Sometimes you may think that you are just a little church on a corner in Naples. But you have a community here where the love of Christ is present and palpable. The Christ-root is dead center here and you are the branches. Sometimes God will prune a branch for the health of the vine because instead of loving, someone tries to get into people’s business… (Just had to tell a bit of hard truth there, but there it is.) And God does that because God’s vines, God’s communities are so precious. You are each precious to God the Gardener. God reaches deep down in the dirt and gets her hands dirty- for us, and with us.

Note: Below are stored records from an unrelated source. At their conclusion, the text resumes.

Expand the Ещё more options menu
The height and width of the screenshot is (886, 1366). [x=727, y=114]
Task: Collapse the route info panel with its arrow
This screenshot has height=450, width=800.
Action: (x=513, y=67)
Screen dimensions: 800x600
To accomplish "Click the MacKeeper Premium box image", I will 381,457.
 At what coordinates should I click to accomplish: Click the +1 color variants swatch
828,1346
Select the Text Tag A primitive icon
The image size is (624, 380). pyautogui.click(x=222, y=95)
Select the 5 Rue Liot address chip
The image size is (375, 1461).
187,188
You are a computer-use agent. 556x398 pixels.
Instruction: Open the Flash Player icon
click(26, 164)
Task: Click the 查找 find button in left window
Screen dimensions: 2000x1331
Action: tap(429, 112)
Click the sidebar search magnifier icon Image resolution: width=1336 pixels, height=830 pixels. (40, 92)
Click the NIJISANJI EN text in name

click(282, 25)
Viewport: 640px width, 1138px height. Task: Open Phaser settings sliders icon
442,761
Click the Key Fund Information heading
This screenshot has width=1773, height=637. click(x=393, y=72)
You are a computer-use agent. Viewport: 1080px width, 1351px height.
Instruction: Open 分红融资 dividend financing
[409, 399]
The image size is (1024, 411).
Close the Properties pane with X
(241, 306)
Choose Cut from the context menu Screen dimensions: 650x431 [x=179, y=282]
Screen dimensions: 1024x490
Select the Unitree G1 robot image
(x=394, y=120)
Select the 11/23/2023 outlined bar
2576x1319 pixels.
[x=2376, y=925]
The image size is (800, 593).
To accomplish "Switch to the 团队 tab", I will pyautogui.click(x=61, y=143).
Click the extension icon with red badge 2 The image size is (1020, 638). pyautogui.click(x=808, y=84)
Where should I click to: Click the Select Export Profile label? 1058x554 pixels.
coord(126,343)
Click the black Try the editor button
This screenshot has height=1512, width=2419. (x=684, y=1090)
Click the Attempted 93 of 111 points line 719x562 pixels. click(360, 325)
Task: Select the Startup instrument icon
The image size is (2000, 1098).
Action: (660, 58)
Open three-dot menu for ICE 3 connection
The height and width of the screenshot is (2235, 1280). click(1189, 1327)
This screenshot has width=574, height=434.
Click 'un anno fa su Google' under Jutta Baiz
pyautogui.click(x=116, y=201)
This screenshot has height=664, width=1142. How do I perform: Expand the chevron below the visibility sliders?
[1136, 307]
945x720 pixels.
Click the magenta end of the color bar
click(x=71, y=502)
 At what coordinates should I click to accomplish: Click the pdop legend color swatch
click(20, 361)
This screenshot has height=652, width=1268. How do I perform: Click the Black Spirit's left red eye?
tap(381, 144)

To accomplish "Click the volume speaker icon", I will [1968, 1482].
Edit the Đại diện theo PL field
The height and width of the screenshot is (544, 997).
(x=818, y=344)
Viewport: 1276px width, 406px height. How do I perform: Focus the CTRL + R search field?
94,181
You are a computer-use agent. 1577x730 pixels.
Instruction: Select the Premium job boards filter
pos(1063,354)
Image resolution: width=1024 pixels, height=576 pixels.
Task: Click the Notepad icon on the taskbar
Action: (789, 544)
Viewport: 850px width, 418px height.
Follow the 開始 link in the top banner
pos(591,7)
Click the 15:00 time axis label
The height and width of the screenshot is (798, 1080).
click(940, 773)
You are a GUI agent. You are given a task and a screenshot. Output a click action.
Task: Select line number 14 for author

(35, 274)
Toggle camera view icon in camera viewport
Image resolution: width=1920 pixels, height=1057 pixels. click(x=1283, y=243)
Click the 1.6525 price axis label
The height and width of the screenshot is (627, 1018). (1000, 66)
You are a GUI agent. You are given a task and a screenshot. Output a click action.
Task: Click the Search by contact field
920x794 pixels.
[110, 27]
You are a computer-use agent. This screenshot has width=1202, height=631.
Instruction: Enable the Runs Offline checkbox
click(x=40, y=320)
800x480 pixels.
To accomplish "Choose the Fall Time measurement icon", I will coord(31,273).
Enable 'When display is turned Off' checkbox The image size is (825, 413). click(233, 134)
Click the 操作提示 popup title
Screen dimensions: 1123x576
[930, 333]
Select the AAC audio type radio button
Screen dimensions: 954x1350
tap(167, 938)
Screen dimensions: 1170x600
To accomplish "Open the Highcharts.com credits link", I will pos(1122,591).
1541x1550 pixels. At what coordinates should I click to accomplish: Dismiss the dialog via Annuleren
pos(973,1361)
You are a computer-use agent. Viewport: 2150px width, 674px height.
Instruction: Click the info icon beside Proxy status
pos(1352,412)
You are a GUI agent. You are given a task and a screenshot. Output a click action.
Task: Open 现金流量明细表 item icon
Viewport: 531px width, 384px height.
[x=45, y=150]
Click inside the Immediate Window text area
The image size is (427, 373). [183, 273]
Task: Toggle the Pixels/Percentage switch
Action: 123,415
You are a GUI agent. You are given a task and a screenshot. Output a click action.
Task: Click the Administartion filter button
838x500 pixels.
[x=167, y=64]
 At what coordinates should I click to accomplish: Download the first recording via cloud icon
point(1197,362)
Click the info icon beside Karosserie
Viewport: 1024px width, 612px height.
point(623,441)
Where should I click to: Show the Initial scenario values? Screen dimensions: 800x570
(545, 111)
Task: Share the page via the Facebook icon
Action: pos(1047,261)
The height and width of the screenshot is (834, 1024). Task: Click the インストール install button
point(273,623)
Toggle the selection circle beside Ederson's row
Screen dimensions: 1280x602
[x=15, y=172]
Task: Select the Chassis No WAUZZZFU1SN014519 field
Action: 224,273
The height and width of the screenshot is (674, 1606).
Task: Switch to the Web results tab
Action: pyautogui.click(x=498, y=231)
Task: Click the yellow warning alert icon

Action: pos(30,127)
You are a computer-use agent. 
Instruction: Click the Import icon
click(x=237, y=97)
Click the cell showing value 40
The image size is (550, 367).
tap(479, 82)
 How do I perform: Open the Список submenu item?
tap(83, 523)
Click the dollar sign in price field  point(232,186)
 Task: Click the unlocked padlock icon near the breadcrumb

And the benefit is the life we have been looking for.
I think this reading from the non-canonical Gospel of Philip (79:18-33) sums it up well. “Farming in the world requires the cooperation of four essential elements. A harvest is gathered into the barn only as a result of the natural action of water, earth, wind, and light. God’s farming likewise has four elements – faith, hope, love, and knowledge. Faith is our earth, that in which we take root. And hope is the water through which we are nourished. Love is the wind through which we grow. Knowledge is the light through which we ripen.”
I pray that together as a vine and separately as branches that you grow your roots deeper in the wisdom of the Divine, drink deep of hope that you will never be thirsty, branch out wide and allow your branches to quiver in the wind, and stretch upward to receive the light perpetual that will warm the coldest chill. Amen.

Saturday, May 5, 2012

The Phoenix Will Rise

“…[T]he [mythological] phoenix represents regeneration, transformation from death to life… The crisis of the phoenix is its burning, and out of the ashes comes the rebirth. Crisis can be seen, therefore, as a positive aspect of change.” John Lord
Followers of the Christ are to “lay down your lives” for siblings in faith. This is certainly not a suggestion for us to become literal martyrs or to live as victims. Rather, what it says to us today is that we are not just all equal; we are each other. We each have our individuality, but it is only by chance that we were each born into our own circumstance. And as humans, our realities are bound to “burn to the ground” at some point in life. And who else but those beloved siblings will help us to rise again?
Prayer Treatment
Today, I am the phoenix, rising from the ashes of an incinerated past. In my newly born self, I rise to new heights! And so it is!

Wednesday, May 2, 2012

Words from Spirit today

Remember, every person that has an attitude, is mean or rude, or is inconsiderate is simply afraid or in pain. This is no excuse for bad behavior, but the right response is not judgment or punishment but rather compassion. Egos can fight forever without end, shadow fighting shadow. But when an Inner Light shines outward, shadows disappear. Justice is not fulfilled by attacking back; attacking only miscreates more injustice. Intentional compassionate action is what turns lives around.